Word embeddings solve both of these problems by trying to encode the kinds of contexts a word appears in as a low-dimensional vector. There are many (many) solutions for how to find lower-dimensional representations, with some of the earliest and successful ones being based on the Singular Value Decompositions (SVD); one you may have heard of is Latent Semantic Analysis. In Homework 2, you’ll learn about a new recent technique, word2vec, that outperforms prior approaches for a wide variety of NLP tasks. This homework will build on your experience with stochastic gradient descent (SGD) and softmax classification from Homework 1. You’ll (1) implement a basic version of word2vec that will learn word representations and then (2) try using those representations in intrinsic tasks that measure word similarity and an extrinsic task for sentiment analysis.
For this homework, we’ve provided skeleton code in Python 3 that you can use to finish the implementation of word2vec and comments within to help hint at how to turn some of the math into python code. You’ll want to start early on this homework so you can familiarize yourself with the code and implement each part.
2 Notes
We’ve made the implementation easy to follow and avoided some of the useful-to-opaque optimizations that can make the code much faster. As a result, training your model may take some time. We estimate that on a regular laptop, it might take 30-45 minutes to finish training your model on a high number of iterations (e.g., 10-15) to get the vectors to converge. That said, you can still quickly run the model for a few iterations (3-4) in a few minutes and check whether it’s working. A good way to check is to see what words are most similar to some high frequency words, e.g., “good” or “bad.” If the model is working, similar-meaning words should have similar vector representations, which will be reflected in the most similar word lists.

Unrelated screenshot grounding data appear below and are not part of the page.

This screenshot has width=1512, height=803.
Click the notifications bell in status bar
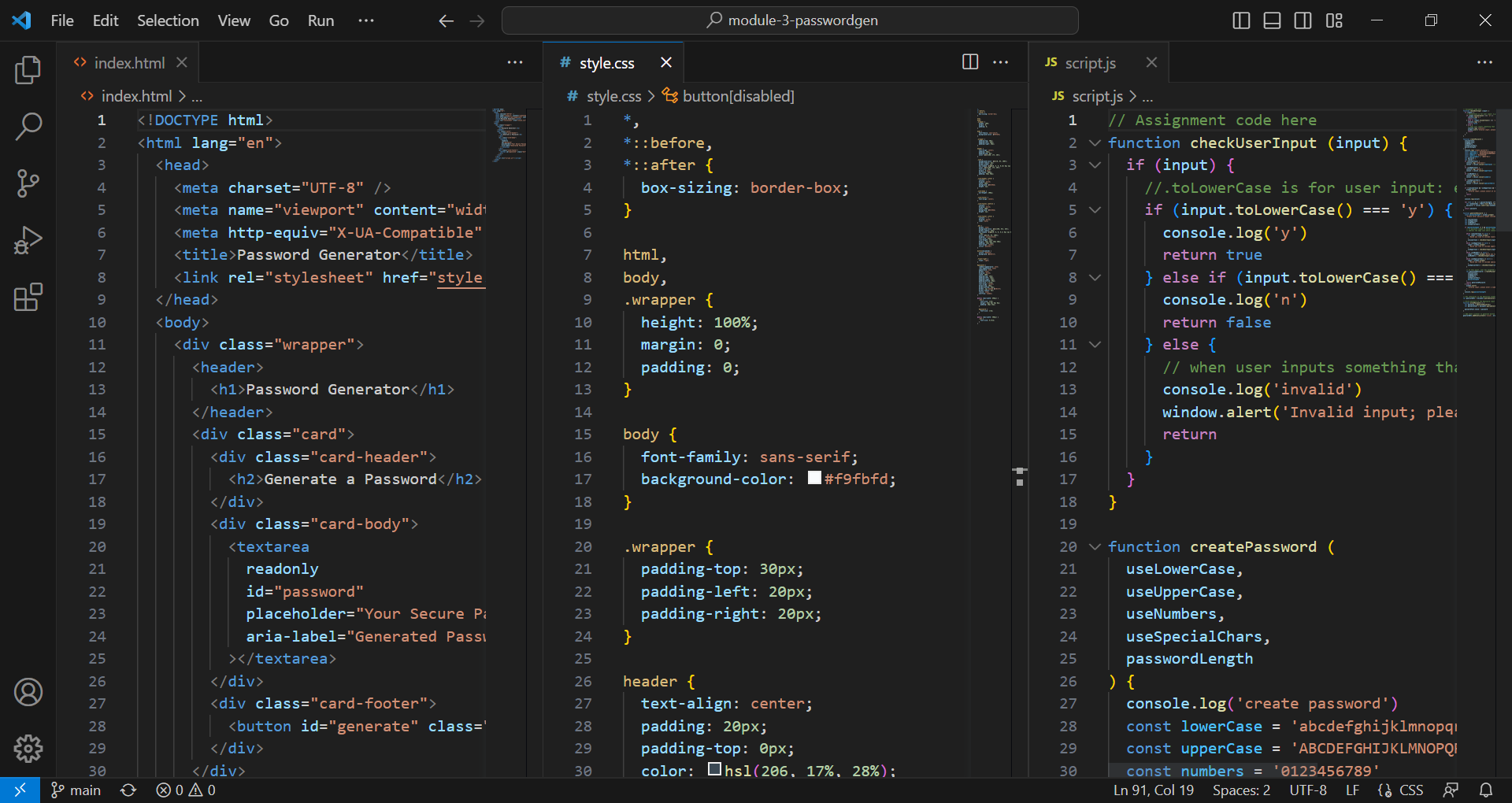1486,790
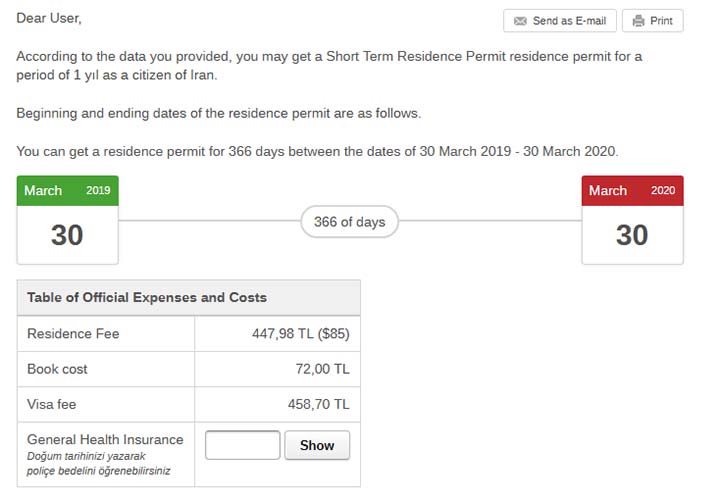The height and width of the screenshot is (502, 720).
Task: Select the start date number 30
Action: pos(67,235)
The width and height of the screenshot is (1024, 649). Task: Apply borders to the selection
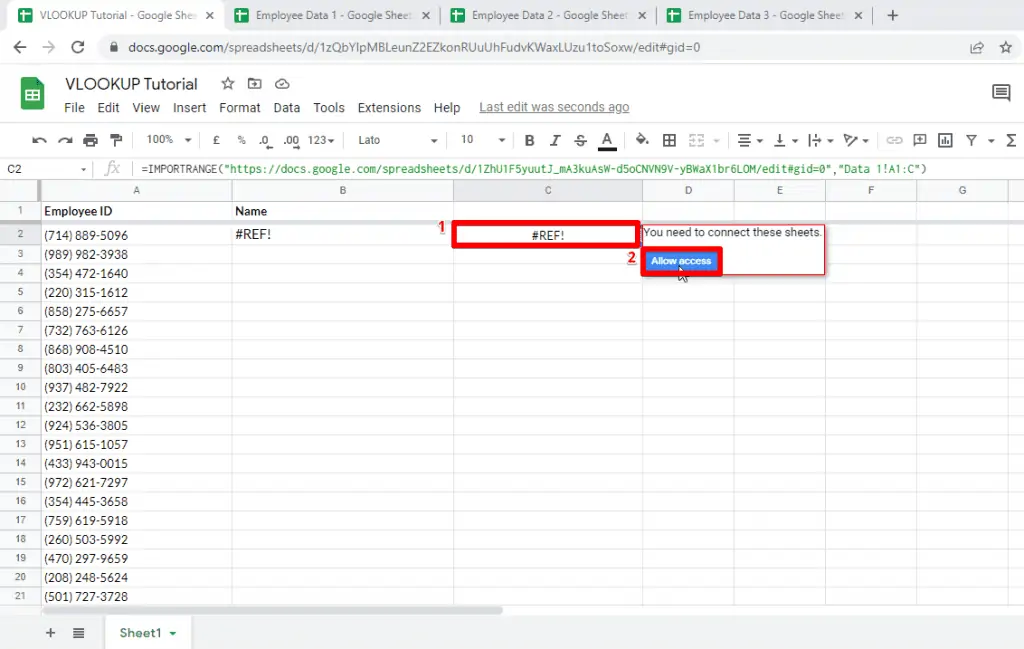669,140
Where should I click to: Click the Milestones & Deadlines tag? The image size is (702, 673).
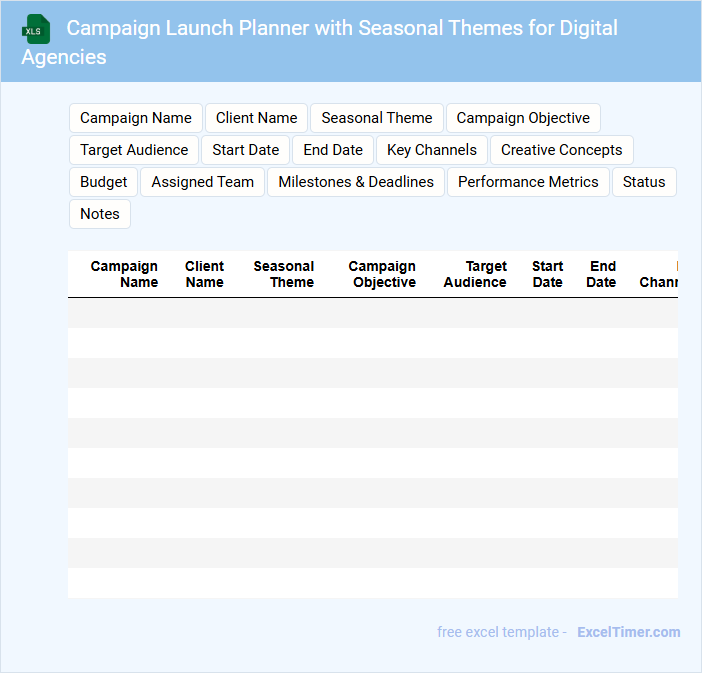[356, 182]

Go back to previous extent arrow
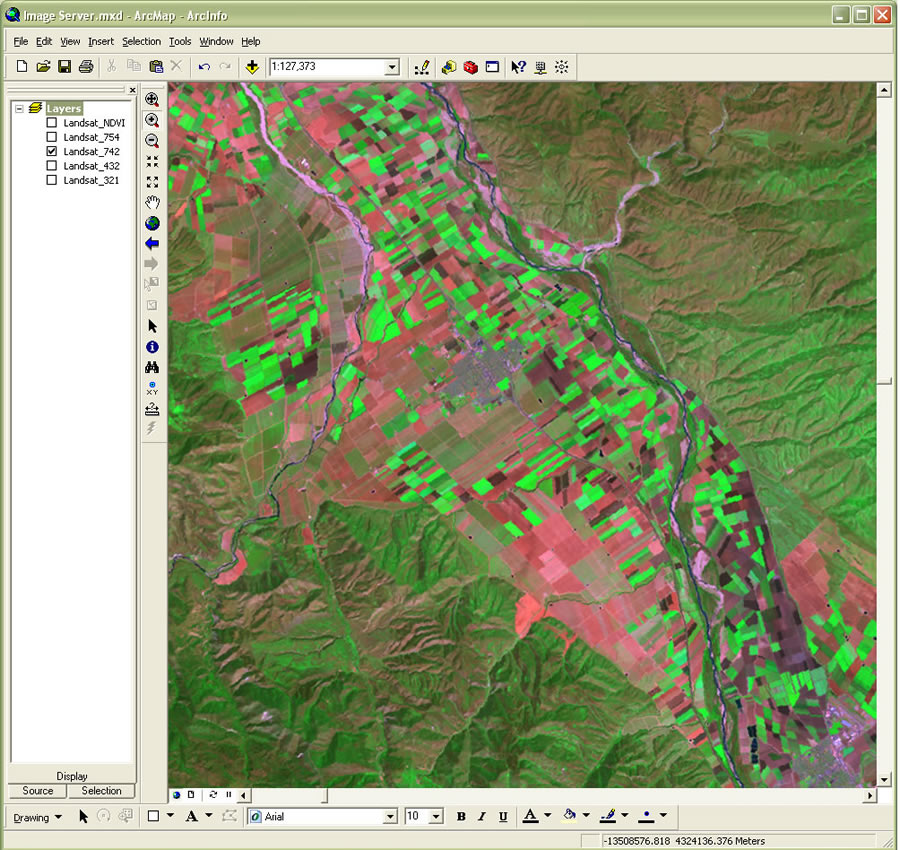(x=152, y=243)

The skeleton code also includes methods for reading and writing word2vec data in a common format. This means you can save your model and load the data with any other common libraries that work with word2vec.[2]
On a final note, this is the most challenging homework in the class. Much of your time will be spent on Task 1, which is just implementing word2vec. It’s a hard but incredibly rewarding homework and the process of doing the homework will help turn you into a world-class information and data scientist!
3 Data
For data, we’ll be using a simplified version of Amazon food review that’s been pared down to be manageable. We’ve provided two files for you to use:
1. unlabeled-text.tsv – Train your word2vec model on this data
2. intrinsic-test.csv – This is the data for the intrinsic evaluation on word similarity; you’ll upload your predictions to Kaggle for this.
4 Task 1: Word2vec
In Task 1, you’ll implement word2vec in various stages. You’ll start by getting the core part of the algorithm up and running with gradient descent and using negative sampling to generate output data that is incorrect. Then, you’ll work on ways to speed up the efficiency and quality by removing overly common words and removing rare words. Finally, you’ll change the implementation so that you have an adjustable window, e.g., instead of looking at ±2 words around the target word, you’ll look at either 4 after the target word or 4 words before the target word.[3]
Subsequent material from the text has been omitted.